Casey has been waking up at about 5 a.m. lately. It seems that it just keeps getting earlier and earlier. On the bright side, he'll stay in his crib talking to himself until 7. I know, crazy right? I mean, what on EARTH is he doing?? Talking to his teddy bears, i'm sure. He has one named "Buckley" whom he got for Christmas. Poor Buckley already has one arm falling off. Casey LOVES Buckley and we often catch him chatting away with him. It's pretty cute. But, 5 a.m. wake ups?? Not cute, son.
Oh. And guess what earlier wake-up's mean? They mean a cranky, emotional 20 month old by 10 a.m. Today I realized that I was frustrated with him for really stupid reasons. For instance, I was grumbling to myself that it makes me feel exhausted when he's grumpy by 10 a.m. It NEVER OCCURED TO ME that my son might just need to lay down for a morning nap. Since Casey was about 13 months, he's been only take one long nap a day in the afternoon. We'll eat lunch around noon and then he'll go down around 12:45 and sleep until 2:30 or sometimes as late as 3:30. Case is a very active child so he's worn out by the time he lays down! I guess I just get so caught up in the awesomeness of this routine that this morning, it truly inconvenienced me that he was so grumpy. I ended up giving him lunch at 11 in which he ate all of two bites before throwing it on the floor. I'd had about enough, so I took him right out of his chair and put him to bed. He was out in minutes.

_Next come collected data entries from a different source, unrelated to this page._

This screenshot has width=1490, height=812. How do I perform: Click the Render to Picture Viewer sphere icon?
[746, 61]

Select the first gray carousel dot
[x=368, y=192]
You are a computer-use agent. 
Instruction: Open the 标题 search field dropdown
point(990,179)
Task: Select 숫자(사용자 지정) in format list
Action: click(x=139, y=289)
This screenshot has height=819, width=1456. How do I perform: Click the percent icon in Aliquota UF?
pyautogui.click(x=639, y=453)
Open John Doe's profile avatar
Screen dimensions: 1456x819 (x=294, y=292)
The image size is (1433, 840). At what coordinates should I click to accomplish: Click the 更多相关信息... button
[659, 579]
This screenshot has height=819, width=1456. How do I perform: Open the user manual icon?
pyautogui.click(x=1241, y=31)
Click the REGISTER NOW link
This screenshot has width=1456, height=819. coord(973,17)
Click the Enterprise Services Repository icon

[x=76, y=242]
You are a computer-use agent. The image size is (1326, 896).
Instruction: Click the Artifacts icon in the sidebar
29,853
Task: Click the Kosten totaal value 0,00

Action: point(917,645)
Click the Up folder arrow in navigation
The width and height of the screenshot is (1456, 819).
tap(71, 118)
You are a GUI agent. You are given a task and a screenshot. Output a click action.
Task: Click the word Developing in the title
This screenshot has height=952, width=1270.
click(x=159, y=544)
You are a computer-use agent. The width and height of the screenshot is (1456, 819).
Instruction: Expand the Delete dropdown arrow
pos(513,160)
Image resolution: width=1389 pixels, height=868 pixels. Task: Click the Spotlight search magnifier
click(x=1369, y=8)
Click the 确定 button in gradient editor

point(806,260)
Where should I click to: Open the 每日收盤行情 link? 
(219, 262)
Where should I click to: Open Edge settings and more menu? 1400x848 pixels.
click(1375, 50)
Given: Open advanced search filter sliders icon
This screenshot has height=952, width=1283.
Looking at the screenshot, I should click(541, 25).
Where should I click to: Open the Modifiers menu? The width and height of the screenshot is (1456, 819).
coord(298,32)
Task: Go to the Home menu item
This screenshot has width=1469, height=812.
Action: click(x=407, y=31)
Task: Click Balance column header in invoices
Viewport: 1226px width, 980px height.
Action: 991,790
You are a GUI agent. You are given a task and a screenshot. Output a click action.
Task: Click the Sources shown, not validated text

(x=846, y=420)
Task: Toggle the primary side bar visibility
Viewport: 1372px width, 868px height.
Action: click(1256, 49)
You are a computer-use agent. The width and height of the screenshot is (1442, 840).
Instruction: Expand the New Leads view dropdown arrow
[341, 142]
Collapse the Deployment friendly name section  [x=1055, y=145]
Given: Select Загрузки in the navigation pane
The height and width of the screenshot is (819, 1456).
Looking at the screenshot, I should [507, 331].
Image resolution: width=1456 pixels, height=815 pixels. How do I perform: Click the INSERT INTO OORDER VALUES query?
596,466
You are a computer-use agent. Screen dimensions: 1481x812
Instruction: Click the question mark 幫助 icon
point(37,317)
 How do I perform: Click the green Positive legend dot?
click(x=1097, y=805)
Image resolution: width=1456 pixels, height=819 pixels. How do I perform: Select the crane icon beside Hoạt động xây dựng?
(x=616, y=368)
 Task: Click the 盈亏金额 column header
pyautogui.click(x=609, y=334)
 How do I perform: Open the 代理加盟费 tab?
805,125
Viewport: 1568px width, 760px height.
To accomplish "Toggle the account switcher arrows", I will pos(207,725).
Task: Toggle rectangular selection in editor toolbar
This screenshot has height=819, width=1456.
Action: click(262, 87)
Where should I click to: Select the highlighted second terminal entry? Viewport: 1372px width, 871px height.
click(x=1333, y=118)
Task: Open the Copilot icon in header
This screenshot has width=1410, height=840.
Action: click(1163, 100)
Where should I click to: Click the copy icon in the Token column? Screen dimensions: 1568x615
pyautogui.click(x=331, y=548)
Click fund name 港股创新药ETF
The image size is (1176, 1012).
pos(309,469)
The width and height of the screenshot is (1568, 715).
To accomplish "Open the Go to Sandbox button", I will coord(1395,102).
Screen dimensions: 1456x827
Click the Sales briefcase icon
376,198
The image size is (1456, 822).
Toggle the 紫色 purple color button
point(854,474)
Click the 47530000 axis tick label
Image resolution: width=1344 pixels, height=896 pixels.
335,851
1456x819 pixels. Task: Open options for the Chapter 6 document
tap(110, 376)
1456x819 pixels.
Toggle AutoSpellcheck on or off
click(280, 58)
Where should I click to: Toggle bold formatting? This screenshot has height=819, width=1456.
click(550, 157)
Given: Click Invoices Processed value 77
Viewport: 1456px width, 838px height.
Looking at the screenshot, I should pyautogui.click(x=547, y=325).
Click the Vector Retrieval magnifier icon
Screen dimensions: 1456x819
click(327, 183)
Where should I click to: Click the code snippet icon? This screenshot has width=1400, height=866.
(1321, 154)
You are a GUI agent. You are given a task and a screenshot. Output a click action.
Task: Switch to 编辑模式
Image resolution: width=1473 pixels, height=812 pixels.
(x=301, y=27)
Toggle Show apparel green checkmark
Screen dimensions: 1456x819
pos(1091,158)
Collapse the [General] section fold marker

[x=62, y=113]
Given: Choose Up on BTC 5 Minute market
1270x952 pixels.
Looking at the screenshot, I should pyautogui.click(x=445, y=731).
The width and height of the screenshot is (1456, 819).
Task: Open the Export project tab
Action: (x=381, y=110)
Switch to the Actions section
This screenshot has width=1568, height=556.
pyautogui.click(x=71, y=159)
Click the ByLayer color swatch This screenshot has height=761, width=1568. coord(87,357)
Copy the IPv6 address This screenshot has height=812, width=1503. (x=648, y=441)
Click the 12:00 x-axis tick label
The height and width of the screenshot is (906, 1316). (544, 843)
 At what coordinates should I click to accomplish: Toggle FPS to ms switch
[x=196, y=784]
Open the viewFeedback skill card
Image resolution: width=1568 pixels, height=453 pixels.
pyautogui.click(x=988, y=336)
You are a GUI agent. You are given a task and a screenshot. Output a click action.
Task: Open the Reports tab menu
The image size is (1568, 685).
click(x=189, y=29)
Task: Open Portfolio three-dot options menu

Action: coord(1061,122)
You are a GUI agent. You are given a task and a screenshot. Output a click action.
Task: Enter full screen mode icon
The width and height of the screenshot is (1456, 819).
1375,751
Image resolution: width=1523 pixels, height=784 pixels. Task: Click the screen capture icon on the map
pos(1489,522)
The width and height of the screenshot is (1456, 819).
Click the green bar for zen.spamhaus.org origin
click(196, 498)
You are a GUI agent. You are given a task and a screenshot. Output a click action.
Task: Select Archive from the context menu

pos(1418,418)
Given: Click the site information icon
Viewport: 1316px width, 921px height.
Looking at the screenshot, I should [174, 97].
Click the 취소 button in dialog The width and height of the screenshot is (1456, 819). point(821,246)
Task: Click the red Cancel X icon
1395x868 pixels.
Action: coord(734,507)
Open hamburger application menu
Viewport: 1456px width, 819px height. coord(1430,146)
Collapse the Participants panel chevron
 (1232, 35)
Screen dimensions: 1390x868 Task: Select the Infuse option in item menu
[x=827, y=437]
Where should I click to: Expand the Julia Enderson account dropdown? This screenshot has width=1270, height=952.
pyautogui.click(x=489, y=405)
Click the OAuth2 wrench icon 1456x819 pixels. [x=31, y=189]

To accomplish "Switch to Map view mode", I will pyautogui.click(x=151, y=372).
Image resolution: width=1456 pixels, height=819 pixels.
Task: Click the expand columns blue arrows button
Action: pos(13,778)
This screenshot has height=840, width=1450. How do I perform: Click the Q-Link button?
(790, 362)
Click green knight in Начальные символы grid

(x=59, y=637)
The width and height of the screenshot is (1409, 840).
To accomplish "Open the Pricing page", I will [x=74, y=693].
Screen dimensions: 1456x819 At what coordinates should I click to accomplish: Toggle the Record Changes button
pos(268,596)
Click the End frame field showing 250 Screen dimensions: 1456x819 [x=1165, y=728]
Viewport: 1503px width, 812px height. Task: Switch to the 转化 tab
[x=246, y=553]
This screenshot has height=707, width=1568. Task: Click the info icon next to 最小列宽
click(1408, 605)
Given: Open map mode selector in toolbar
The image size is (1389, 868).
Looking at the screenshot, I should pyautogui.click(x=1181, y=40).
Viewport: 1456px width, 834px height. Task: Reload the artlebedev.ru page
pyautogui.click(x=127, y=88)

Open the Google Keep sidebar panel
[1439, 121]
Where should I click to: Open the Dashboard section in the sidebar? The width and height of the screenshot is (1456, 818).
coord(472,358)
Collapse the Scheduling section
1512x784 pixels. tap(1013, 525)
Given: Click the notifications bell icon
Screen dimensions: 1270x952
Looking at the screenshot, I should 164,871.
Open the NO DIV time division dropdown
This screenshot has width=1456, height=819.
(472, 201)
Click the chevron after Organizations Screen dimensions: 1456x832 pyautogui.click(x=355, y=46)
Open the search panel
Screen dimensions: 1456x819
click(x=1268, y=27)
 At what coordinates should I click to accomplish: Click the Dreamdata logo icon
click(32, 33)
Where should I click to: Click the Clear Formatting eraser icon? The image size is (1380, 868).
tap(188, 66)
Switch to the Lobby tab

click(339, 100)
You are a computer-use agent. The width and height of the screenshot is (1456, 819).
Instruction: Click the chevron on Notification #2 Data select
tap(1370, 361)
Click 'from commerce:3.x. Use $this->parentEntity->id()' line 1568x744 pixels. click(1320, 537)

So thus brings me to where i'm at now - Drinking a very full mug of "humble tea." Parenting certainly sharpens me. It also reveals my own personal short-comings. But i'm actually glad it does. I need it!
I'm learning that I need to be OK with a schedule change. I'm also learning that my son's needs can only be met by me. WHOA. Huge, but incredibly wonderful responsibility! He's totally dependent on me. Today he needed a morning nap and I need to respond better to his cues. Tomorrow, he might still wake up at 5 a.m. and be fine until his usual nap time. Who knows?? Life with a toddler is so unpredictable and sure is a wild ride!